[Libav-user] My idea towards the digital signature authorization
Hi, dear ffmpeg developer and user,
Good evening, I want to talk something about my idea toward putting some functions in the digital signature authorization in the ffmpeg.
My idea in a nutshell:
1. The normal situation is: When the ffmpeg decode the video content, the full video will become little segments, and the ffmpeg send those segments in some sort of rtmp server, (like the nginx server) and the ffplayer got the address of the rtmp and play the video.
2. So what if there is some hacker that know the address of your rtmp server,( I am not talking about rtmps, I am talking about if the hacker knows how to get into the rtmps.) and they use their ffmpeg to send a video to your server, so there will be a mess, you will maybe play some dangerous, sensitive or bad content.
So my idea of this problem is:
First, generate two random digital key, one public key, one private key. Using RSA key algorithm (which I already did).
Second, use the private key that we have, to sign each single one of the little segments, before they arrived the rtmp server.
Third, when it streaming, use the RSA public key to verify the segments, if verified ok, then play, if there is one that cannot fulfill the verification, then stop streaming.
So, I have some questions towards this, I am just a random computer science junior student, I do this for my research, I have no experiences with this questions.
First, where can I access the video segment file folder? Because I want to sign them using binary sign by loop, so when I know the video-1.m4s(mp4), so I can sign the video-100(mp4).
Second, where I should make this process smooth? In the normal situation, the segment they were send to the server, how can I send the video segments after signing, to the server?

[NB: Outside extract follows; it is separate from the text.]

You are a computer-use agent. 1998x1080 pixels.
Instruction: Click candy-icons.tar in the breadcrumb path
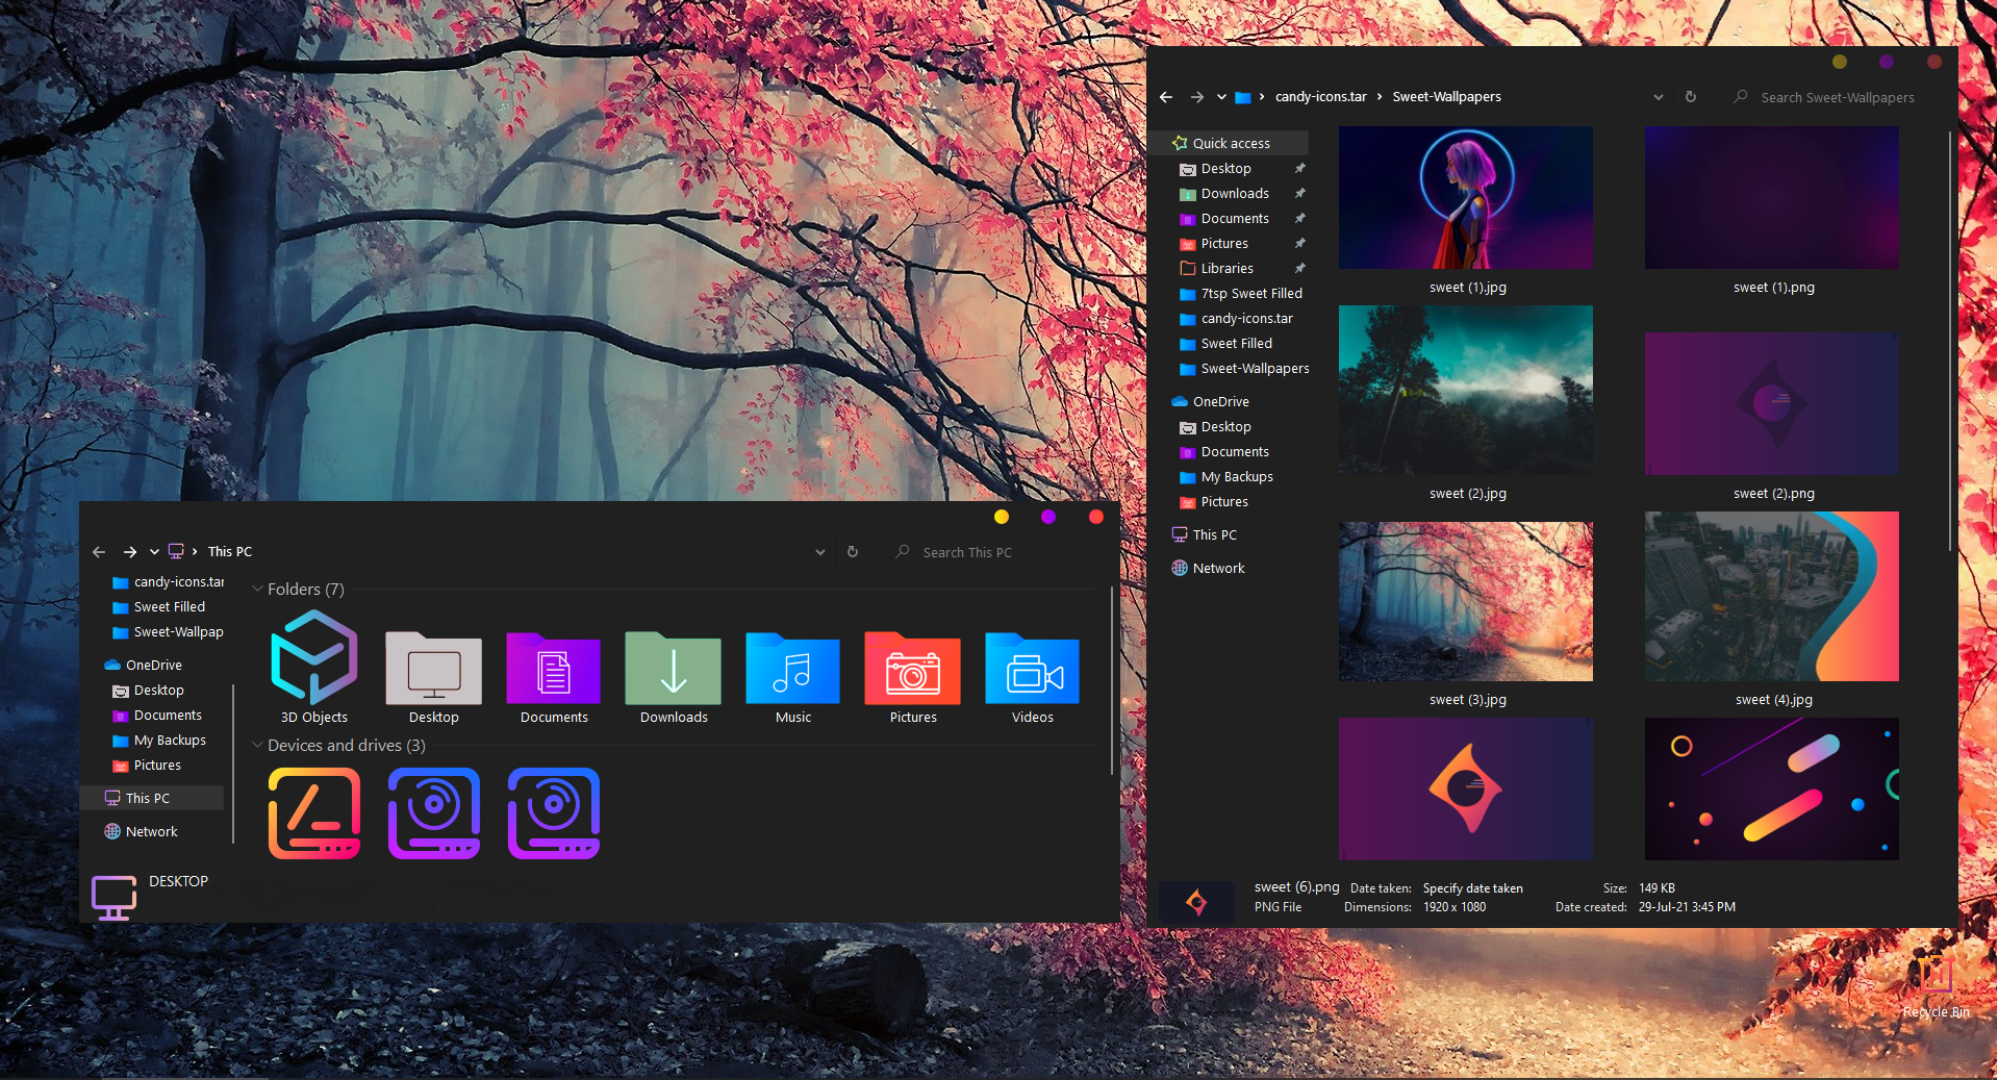tap(1320, 97)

Third, it seems very complicated if I want to add this functions in the command line, for instance, I need to add a command called -sign, and actually if I want to do all this at once, I will have a -verify function at the same time, so, I actually don't have to do anything with the server end, all I have to do is configure the ffmpeg? Because those command when they send to a server, they already start streaming, right? so I cannot do anything others in the server? or the ffplayer?
I would thank very much if some one can give me some suggestions on this, because I have confused about this for a long time.